WHAT TO DO -
Find each line of the records containing the string "Task" and copy it out, matching case exactly.

::: MATERIAL SUPPLIED

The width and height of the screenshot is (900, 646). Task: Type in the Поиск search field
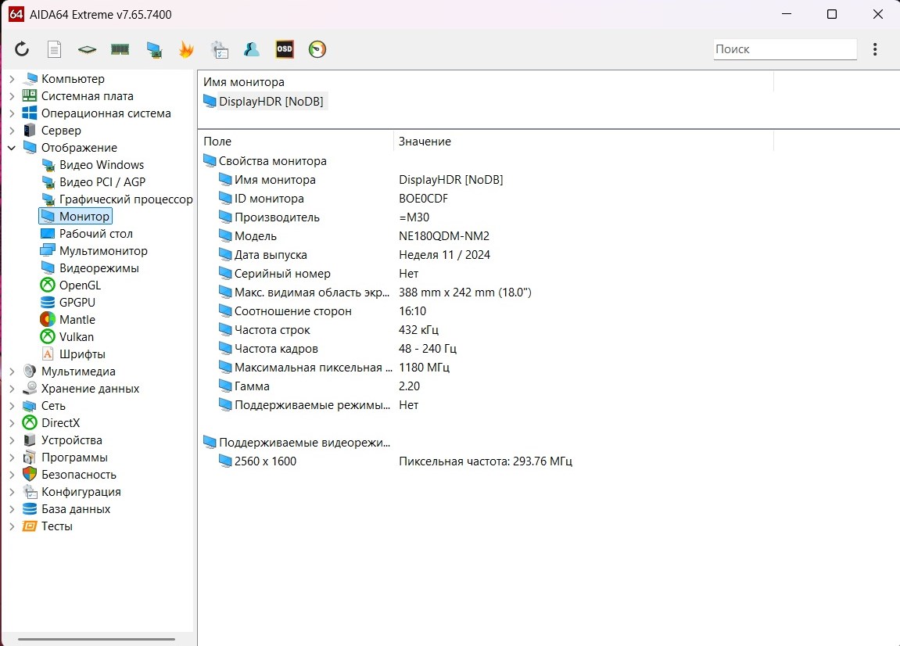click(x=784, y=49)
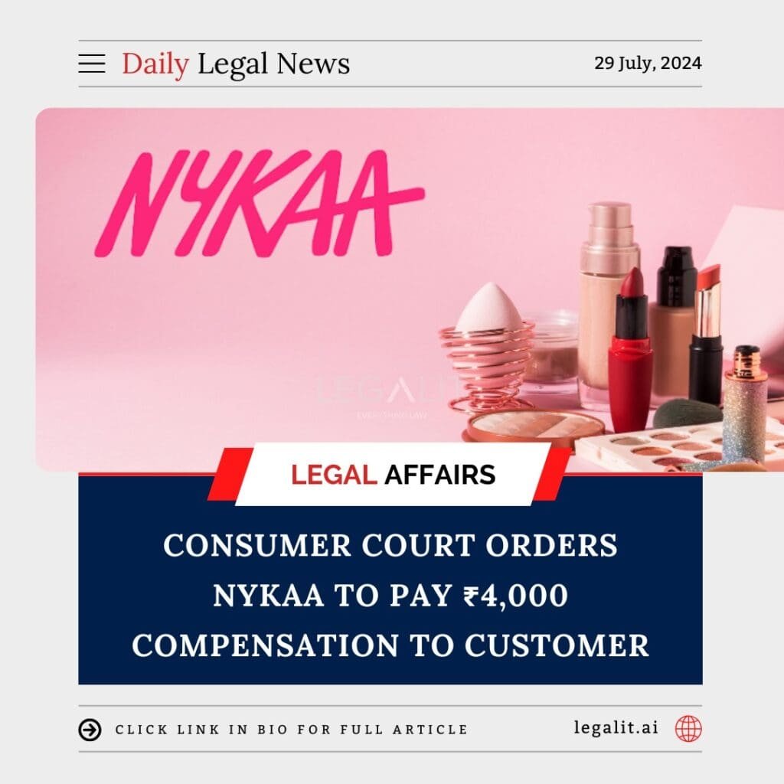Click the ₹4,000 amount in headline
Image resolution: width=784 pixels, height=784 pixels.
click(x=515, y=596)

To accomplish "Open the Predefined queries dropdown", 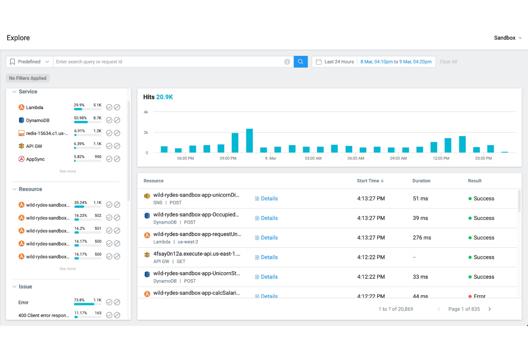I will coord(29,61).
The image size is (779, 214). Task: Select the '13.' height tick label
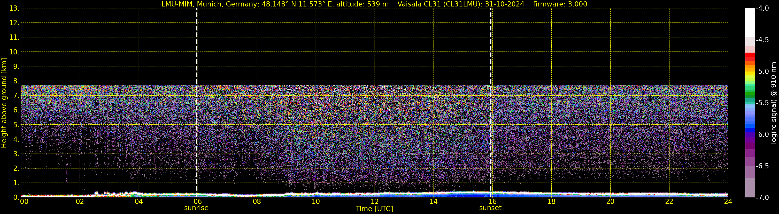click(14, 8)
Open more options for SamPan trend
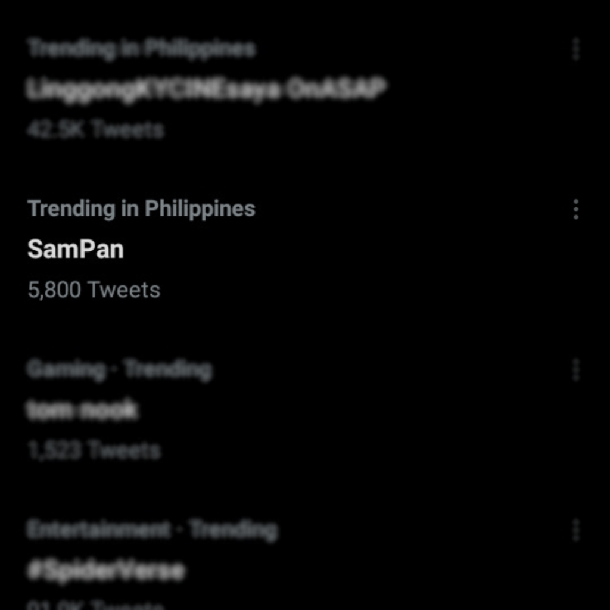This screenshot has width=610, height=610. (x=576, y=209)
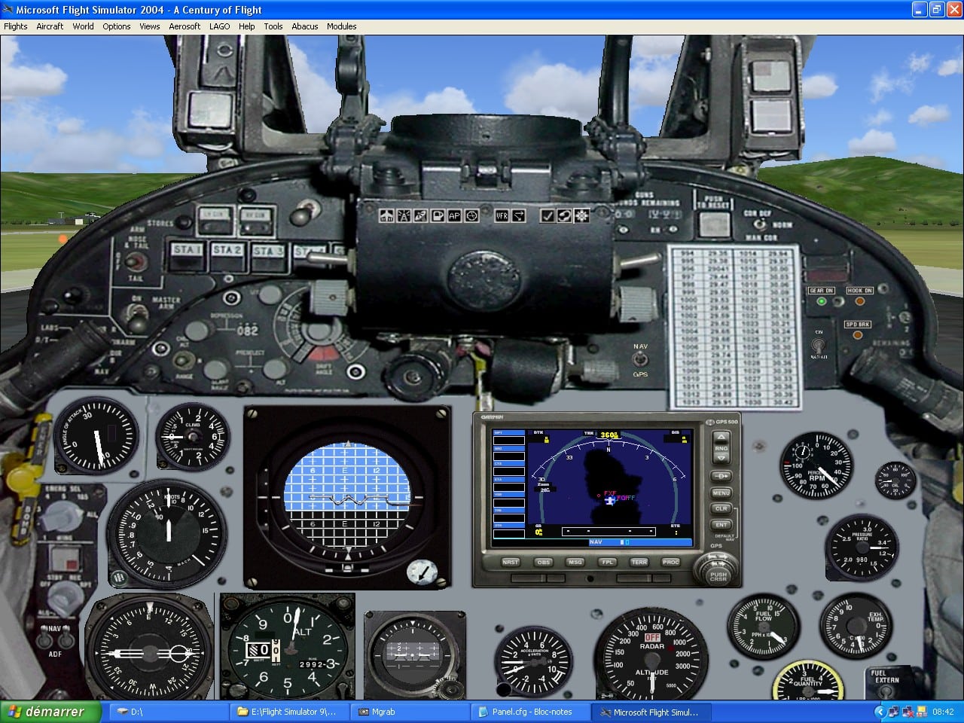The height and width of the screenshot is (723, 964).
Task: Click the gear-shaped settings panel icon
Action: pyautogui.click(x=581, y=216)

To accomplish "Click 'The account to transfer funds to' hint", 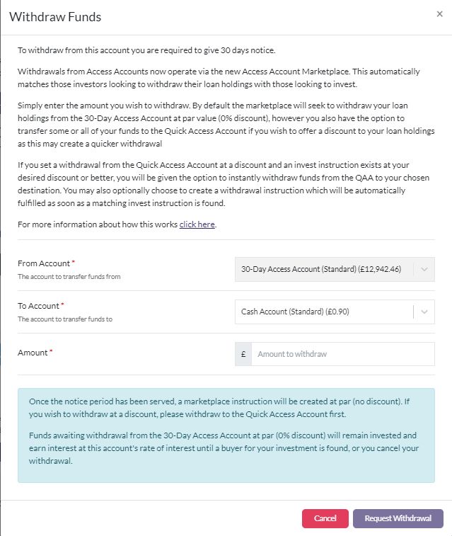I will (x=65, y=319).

::::::

RESPONSE BELOW -
The width and height of the screenshot is (900, 646). Task: Type in the Поиск search field
The image size is (779, 214). Task: Select the '13.' height tick label
Task: Click the gear-shaped settings panel icon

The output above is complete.